# SD Source & Training?



## ILGHAUS (Nov 25, 2002)

Just a general topic to discuss .... 

(General answers are fine. You can use listed answers as a guide or put in your own.)

1) Where did you get your dog - breeder, rescue, organization?

2) Approximate age of dog when you first received him?

3) If through any type of organization was your dog officially a SD candidate, SDIT, or working SD. 

4) Training - owner trained, owner trained with help of professional, professional trainer, SD organization.

5) Cost? Free, responsible for partial cost, full cost of dog and training

6) If through organization did they help you with any needed fundraising? 

7) For you next dog would you do the above the same or would you do things differently? 

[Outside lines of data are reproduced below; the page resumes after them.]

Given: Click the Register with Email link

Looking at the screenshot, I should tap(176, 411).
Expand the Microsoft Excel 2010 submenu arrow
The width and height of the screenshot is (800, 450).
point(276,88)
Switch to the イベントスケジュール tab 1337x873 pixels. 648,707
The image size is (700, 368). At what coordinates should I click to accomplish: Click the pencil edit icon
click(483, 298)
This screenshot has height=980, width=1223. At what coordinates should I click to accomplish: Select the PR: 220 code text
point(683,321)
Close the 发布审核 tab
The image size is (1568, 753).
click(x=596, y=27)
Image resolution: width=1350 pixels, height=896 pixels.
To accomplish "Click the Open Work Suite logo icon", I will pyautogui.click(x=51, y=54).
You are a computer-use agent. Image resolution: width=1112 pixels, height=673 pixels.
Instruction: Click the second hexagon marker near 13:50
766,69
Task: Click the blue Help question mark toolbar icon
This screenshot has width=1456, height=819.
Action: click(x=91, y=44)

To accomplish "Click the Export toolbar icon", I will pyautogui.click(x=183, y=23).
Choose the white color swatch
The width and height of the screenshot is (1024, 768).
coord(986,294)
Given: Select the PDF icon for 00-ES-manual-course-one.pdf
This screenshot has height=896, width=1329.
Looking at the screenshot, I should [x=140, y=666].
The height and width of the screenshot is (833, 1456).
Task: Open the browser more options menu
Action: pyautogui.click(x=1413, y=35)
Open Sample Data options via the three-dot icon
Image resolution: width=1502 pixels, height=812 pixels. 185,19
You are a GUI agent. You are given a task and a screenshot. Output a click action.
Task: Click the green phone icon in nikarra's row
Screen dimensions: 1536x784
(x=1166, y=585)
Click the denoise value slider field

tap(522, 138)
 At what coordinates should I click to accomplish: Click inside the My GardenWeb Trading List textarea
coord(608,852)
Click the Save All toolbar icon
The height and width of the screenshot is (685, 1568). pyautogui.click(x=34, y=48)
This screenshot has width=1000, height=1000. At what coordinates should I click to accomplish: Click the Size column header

8) What advice would you give to someone looking for their first dog?


----------



## JustJim (Sep 6, 2010)

Ah geez, am I really going to be the first to answer this?  I've got two dogs, so:

1) breeder/breeder (indirectly)

2) 12 weeks/7(?) years

3) NA/NA

4) owner trained/owner trained

5) responsible for full cost of pup and training/gift but responsible for cost of training

6) NA/NA

7) probably go through a breeder, but am open to rescue etc--more about finding the right dog than anything else

8) buy a good vacuum cleaner. . . . OK, seriously. If this is going to be your first dog, work with someone who has more experience.


----------



## OriginalWacky (Dec 21, 2011)

ILGHAUS said:


> Just a general topic to discuss ....
> 
> (General answers are fine. You can use listed answers as a guide or put in your own.)
> 
> 1) Where did you get your dog - breeder, rescue, organization?


Koshka is from a breeder. We tried a couple of rescue dogs in the past, but it just didn't work out.



> 2) Approximate age of dog when you first received him?


Koshka was 8 weeks on the nose. 



> 3) If through any type of organization was your dog officially a SD candidate, SDIT, or working SD.


Well N/A, but we call him a candidate for now. 



> 4) Training - owner trained, owner trained with help of professional, professional trainer, SD organization.


We'll be training with professional help.



> 5) Cost? Free, responsible for partial cost, full cost of dog and training


We're paying for everything ourselves. 



> 6) If through organization did they help you with any needed fundraising?


N/A



> 7) For you next dog would you do the above the same or would you do things differently?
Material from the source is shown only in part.